The astroturf pitch in Gullane, East Lothian, opened six years ago after a fundraising effort overseen by Gullane Sports Development Trust.
However at the weekend the trust announced it was shutting the playing ground to the public for a week because of damage caused by rulebreakers.
And it warned that unless a solution could be found to the problem it could be closed permanently to the community.
The all-weather pitch, which is available for hire to local groups and clubs, opened in 2015 after locals helped raised the huge amount of money and is used for rugby, football, hockey, cricket and basketball sides.
It is off the village’s Memorial Recreation Park, which has a football pitch, home to Gullane Athletic Amateur FC.
The pitch is available for booking at £20 an hour with a reduced £15 an hour for extended bookings to local clubs and teams.
East Lothian Council agreed to provide land for the facility, next to Gullane Primary School, and additional funds were found through grants from local businesses and available streams.

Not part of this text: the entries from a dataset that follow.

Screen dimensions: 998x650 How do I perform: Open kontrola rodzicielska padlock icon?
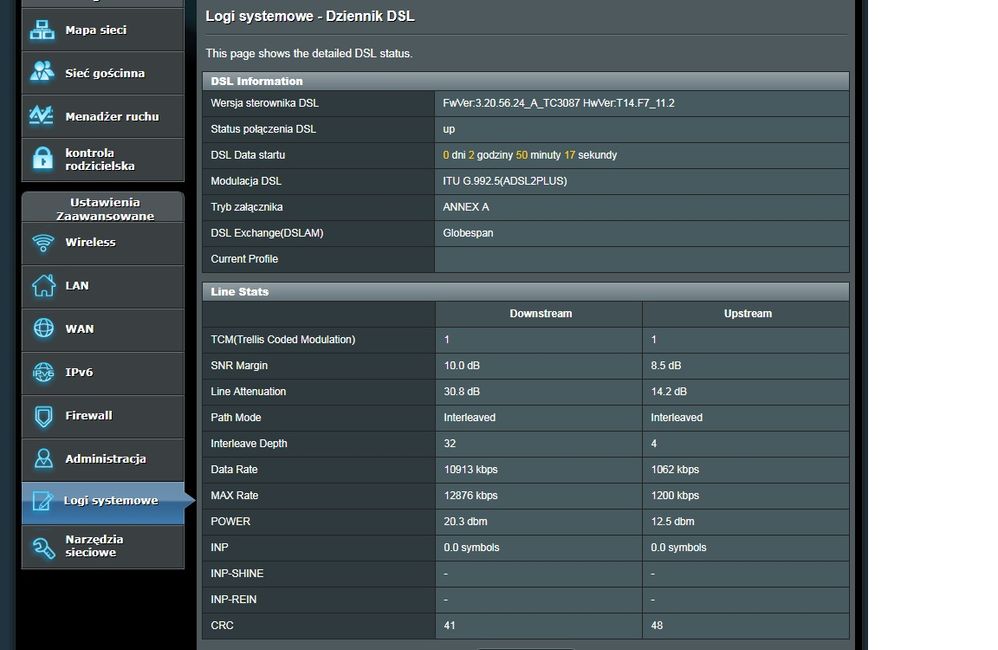[x=42, y=159]
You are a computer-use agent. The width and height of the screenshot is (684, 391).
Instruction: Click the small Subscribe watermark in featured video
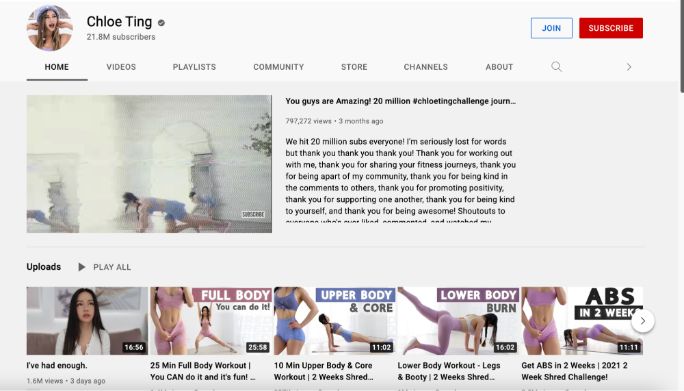[x=253, y=214]
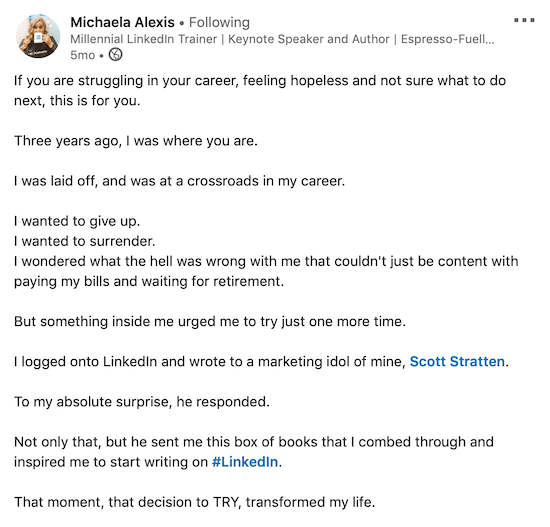The image size is (550, 527).
Task: Click the 'That moment, that decision to TRY' line
Action: pyautogui.click(x=195, y=502)
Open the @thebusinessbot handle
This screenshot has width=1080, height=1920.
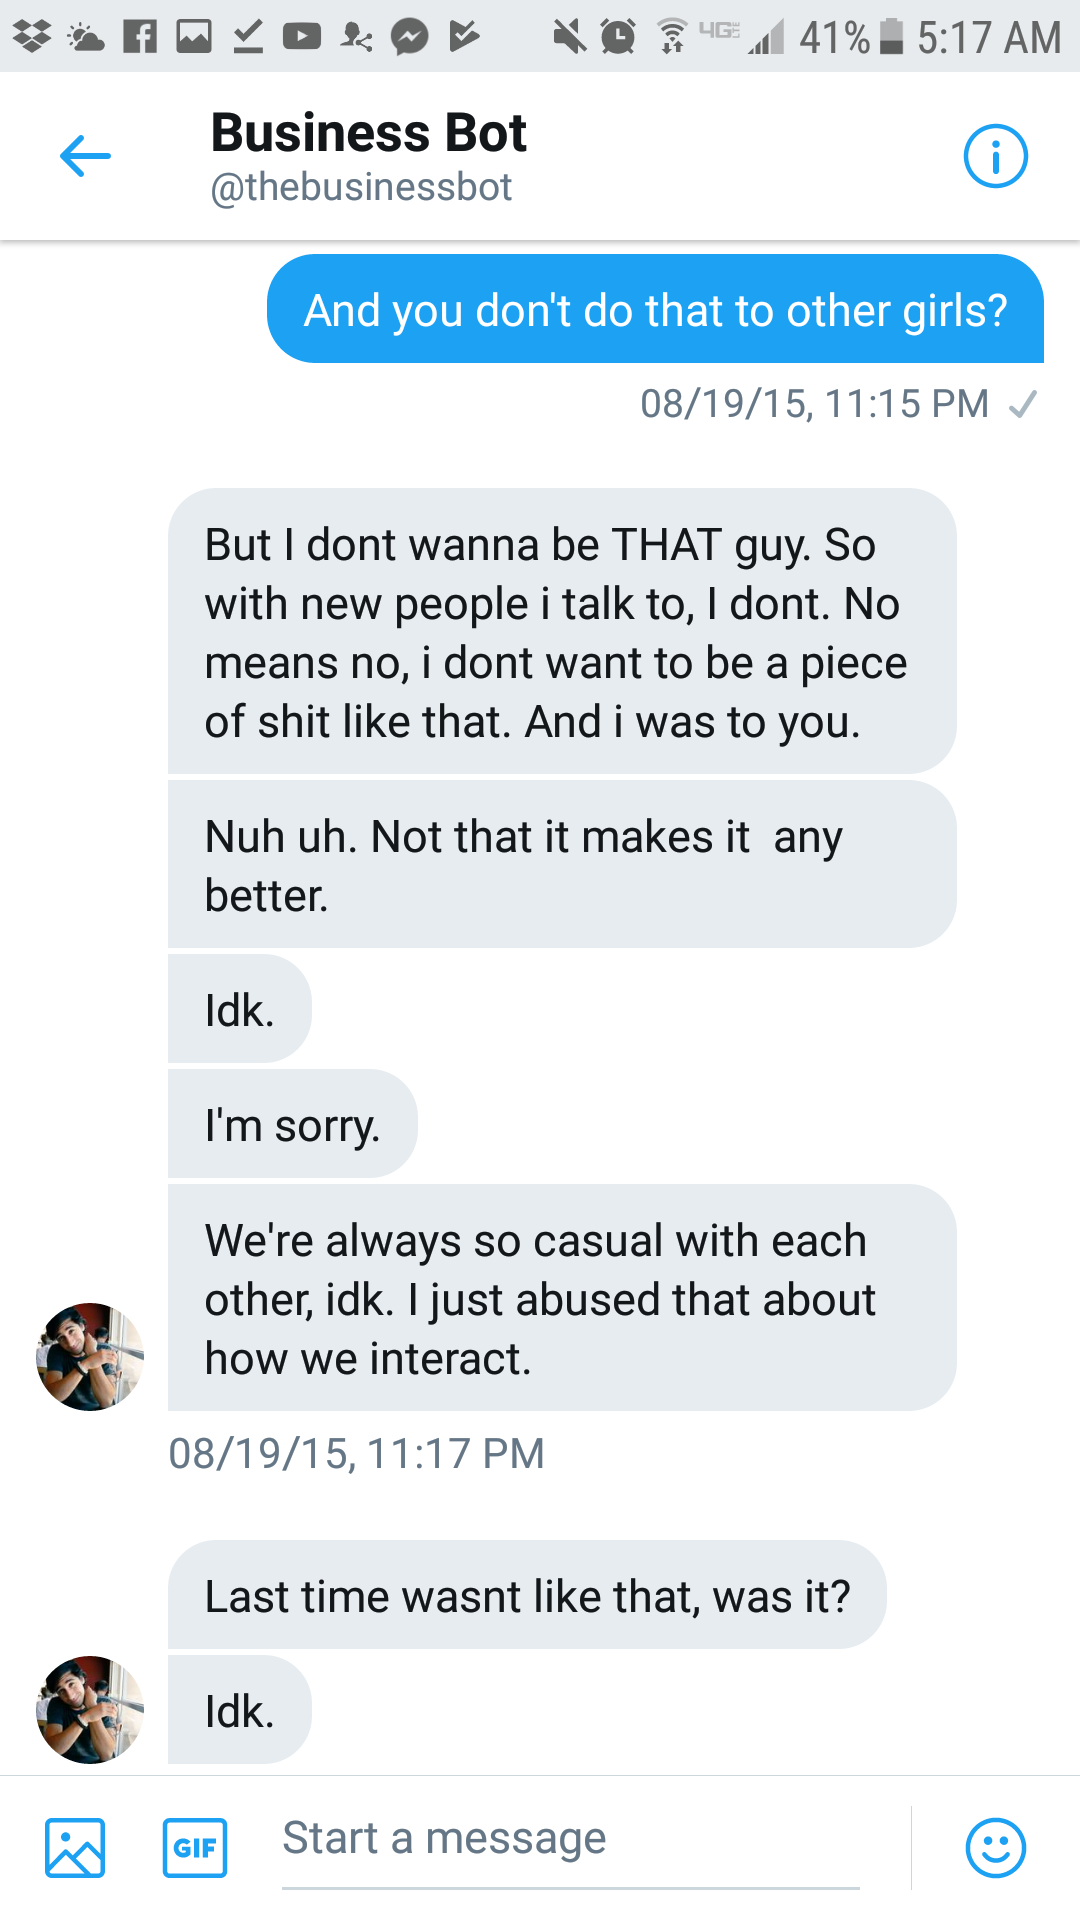361,187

On Friday the trust took to social media to announce the decision to lock the gates.
It said: “[We] have had to take the unwelcome decision to lock Gullane astro for a week due to the state it has been left in recently.
“Litter everywhere, chewing gum stuck to the surface, hockey goals damaged and kids riding bikes which damages the surface.
“If these facilities aren’t looked after then they will be closed permanently unless they have been hired for rental.”
Signs on the gate outline rules which include: No scooters, no bikes, no food, no chewing gum and no pets.
The rules also call for all litter to be put in the bin at the school gates, as the trust pointed out “the council will not provide a bin inside the astro so please use the one at the school gates or take rubbish home with you”.
The announcement sparked a row among residents with many backing the trust over the decision while others described it as an overreaction.
One resident said on Facebook “If the toe is infected you don’t amputate the leg”.
However another added: “After all the hard work by certain individuals to set this facility up, it’s appalling to see it being taken for granted.
“These facilities are a privilege, not a right.”